Japanese Promotion Dream has made news recently with several moves to shore up one of their secondary Markets, namely the United States. Dream announced a partnership with HDNet to air the first six installments of Dream on the high definition network. Dream and HDNet began their relationship with the New Year's Yarennoka card, or Fedor Returns as it was marketed here in the states. HDNEt is most likely paying a license fee for each installment of Dream, but not nearly the $1 to 1.5 million they paid for the Yarennoka card, as rumored by Dave Meltzer.

This relationship marks a new path of distribution for the hybrid promotion that combines remnants of the old Pride and Hero's organizations. FEG/K-1 never made any efforts to market their MMA promotion, Hero's, in the states and relied upon time buys on ESPN to promote their global Kickboxing brand in the US. Pride had much more aggressive marketing efforts in the US. Pride's main means of promotion in the US were through their semi-regular slot on FSN and on PPV. Pride went so far as to open up a domestic office and put on two US based cards before selling out to Zuffa. None of these avenues were able to raise Pride above a niche player in the US MMA market.

This new television path may be the most economical and effective one for Dream. With Dream still looking to get solid footing on Japanese broadcast tv, expending funds for a US timebuy would seem to be fool hardy. PPV was also an option but was generally not much of a money maker for Pride, even when they were at their strongest . Most Pride shows did in the neighborhood of 25k to 35k buys, so with their probable 60% take of the 34.95 list price of their PPV they were making around $600k to $700k a show on ppv before you factor in the costs of the ppv like their US Staff, satellite time, etc. The US shows weren't a significant revenue stream for Pride but instead were supported by the Huge Box office they were able to generate in their home market of Japan. As was the case for the IFL when they were on MyNetwork, their cost of television was probably higher than the licensing fees it received for the events, which is detrimental to the bottom line. The HDNet is giving them a solid revenue stream through licensing fees and visibility in the US market without a labor or resource intensive structure.
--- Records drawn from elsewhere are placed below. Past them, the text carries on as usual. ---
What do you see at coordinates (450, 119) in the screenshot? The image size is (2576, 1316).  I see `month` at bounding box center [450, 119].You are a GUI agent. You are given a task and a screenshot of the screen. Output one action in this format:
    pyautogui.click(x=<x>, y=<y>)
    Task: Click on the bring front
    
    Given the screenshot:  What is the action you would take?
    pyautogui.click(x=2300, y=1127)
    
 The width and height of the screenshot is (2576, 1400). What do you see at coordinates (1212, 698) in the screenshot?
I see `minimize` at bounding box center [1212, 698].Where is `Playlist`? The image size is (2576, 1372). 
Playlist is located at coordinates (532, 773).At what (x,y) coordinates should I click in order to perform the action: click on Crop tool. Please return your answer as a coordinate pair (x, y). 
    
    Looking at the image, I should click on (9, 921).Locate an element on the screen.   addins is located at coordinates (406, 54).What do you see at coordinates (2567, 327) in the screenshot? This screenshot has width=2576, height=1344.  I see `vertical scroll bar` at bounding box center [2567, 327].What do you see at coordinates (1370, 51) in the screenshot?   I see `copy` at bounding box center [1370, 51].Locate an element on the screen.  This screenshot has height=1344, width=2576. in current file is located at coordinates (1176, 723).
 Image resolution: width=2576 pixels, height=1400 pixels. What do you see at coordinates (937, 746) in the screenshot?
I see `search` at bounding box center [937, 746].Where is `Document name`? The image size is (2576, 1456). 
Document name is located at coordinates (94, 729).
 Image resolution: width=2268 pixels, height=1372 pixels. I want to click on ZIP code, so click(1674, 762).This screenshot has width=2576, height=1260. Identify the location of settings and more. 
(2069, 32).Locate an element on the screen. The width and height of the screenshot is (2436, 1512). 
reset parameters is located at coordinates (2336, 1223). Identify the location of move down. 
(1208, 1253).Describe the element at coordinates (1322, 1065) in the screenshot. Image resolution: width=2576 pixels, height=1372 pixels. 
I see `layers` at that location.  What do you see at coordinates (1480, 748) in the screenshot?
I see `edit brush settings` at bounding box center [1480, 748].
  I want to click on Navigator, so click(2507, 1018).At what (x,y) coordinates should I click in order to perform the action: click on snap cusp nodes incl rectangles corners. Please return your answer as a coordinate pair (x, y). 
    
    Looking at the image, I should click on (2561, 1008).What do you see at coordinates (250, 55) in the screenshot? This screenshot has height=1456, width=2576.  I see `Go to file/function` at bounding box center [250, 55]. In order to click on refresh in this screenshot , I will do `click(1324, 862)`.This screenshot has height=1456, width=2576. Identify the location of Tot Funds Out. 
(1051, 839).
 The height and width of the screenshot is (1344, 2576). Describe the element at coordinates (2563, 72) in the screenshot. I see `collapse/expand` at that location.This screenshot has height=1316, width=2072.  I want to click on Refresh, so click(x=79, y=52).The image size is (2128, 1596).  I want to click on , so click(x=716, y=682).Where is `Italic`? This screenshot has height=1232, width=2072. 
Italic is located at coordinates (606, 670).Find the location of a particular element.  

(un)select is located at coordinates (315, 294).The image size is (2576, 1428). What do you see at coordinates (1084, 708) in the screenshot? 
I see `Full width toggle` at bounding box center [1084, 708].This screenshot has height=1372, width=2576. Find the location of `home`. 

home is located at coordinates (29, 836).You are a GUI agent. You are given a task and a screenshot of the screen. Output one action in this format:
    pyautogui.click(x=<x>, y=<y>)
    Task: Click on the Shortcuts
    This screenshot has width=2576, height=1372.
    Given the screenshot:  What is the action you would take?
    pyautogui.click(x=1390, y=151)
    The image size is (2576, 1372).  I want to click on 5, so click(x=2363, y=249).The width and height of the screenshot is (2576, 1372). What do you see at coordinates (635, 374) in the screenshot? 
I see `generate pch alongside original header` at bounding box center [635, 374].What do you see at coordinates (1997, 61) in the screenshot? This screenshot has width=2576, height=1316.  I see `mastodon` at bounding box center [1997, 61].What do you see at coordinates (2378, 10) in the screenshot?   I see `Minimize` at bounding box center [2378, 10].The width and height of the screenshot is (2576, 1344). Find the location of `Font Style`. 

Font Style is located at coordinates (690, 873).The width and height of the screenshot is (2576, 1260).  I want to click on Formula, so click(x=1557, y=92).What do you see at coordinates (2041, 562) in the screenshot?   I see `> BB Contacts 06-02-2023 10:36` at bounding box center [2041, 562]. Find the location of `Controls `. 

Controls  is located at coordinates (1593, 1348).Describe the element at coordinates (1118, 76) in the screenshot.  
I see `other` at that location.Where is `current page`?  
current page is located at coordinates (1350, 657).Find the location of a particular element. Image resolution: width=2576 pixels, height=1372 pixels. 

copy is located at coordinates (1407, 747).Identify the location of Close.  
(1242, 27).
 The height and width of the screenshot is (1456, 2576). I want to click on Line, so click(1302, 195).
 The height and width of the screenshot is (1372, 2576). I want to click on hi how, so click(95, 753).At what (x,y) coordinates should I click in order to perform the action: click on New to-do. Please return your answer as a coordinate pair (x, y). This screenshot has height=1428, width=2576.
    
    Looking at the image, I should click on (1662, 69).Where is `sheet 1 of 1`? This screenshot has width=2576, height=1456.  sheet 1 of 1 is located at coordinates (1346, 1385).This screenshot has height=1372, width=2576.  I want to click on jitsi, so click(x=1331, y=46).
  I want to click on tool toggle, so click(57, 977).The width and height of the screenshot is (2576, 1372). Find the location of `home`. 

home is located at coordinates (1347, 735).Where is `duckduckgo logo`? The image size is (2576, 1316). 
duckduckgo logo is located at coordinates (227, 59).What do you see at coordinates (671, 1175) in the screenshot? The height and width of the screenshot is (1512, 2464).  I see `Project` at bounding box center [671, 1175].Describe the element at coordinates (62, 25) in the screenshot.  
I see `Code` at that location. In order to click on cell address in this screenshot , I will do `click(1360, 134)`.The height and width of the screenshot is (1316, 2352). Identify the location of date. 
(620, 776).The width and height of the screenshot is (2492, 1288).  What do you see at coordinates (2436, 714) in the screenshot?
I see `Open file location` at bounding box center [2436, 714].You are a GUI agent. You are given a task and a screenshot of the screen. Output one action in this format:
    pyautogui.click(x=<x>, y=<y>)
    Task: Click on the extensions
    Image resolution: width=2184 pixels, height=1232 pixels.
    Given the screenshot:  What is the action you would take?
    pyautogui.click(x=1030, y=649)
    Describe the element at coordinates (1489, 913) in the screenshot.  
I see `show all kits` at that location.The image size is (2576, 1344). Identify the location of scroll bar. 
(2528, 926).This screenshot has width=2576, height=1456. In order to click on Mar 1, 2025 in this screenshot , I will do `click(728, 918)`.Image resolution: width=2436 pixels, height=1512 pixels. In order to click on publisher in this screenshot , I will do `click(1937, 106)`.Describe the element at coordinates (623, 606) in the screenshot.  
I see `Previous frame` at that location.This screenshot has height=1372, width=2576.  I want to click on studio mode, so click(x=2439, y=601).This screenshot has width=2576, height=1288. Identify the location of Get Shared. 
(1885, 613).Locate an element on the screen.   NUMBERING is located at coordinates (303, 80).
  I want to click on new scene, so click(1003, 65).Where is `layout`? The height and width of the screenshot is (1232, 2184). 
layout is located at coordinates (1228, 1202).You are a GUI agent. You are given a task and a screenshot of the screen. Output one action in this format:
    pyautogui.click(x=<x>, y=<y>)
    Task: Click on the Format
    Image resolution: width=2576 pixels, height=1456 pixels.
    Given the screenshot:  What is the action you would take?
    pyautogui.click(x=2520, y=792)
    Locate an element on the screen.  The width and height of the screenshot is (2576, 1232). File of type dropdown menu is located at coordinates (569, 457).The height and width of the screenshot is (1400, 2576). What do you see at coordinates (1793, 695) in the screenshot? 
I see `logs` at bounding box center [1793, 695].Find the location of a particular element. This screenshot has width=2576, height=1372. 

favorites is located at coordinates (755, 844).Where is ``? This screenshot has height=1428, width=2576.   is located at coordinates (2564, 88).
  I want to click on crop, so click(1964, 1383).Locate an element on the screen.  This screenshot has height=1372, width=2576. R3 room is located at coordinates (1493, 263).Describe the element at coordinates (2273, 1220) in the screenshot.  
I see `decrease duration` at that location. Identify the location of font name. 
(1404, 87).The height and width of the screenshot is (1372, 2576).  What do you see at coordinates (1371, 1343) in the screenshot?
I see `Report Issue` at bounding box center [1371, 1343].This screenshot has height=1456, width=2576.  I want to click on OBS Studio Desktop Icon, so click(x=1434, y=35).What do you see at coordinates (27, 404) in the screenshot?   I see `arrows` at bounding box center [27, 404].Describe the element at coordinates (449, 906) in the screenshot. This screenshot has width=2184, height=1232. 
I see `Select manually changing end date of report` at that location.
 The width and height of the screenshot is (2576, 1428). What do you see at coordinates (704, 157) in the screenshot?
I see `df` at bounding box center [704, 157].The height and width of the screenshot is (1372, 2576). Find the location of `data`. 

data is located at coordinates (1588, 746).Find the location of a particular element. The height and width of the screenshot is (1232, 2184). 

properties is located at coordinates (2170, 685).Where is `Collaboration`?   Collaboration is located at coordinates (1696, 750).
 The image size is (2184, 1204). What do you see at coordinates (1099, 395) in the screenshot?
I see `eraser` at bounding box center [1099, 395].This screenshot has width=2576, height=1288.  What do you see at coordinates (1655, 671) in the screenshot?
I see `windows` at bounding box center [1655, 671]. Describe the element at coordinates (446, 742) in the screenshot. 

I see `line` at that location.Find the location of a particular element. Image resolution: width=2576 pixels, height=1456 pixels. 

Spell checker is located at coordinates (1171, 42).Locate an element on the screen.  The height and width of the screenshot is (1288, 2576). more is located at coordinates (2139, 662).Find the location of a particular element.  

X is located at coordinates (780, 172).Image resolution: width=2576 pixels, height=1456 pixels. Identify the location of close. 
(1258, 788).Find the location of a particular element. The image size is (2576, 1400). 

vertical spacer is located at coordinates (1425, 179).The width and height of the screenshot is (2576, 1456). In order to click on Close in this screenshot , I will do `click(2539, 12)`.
With Dream announcing a strategic partnership with EliteXC, this calls into question the future relationship between Dream and HDNet. Dream and Elite announced that they would continue with talent exchanges between their rosters and also co-promote fight cards with the other in their respective home markets. A natural extension of this relationship would be possible Dream cards moving over to Elite's cable home on Showtime. Dream's future television home in the US could come down to dollars and cents, depending upon which American partner can come up with the higher license fee.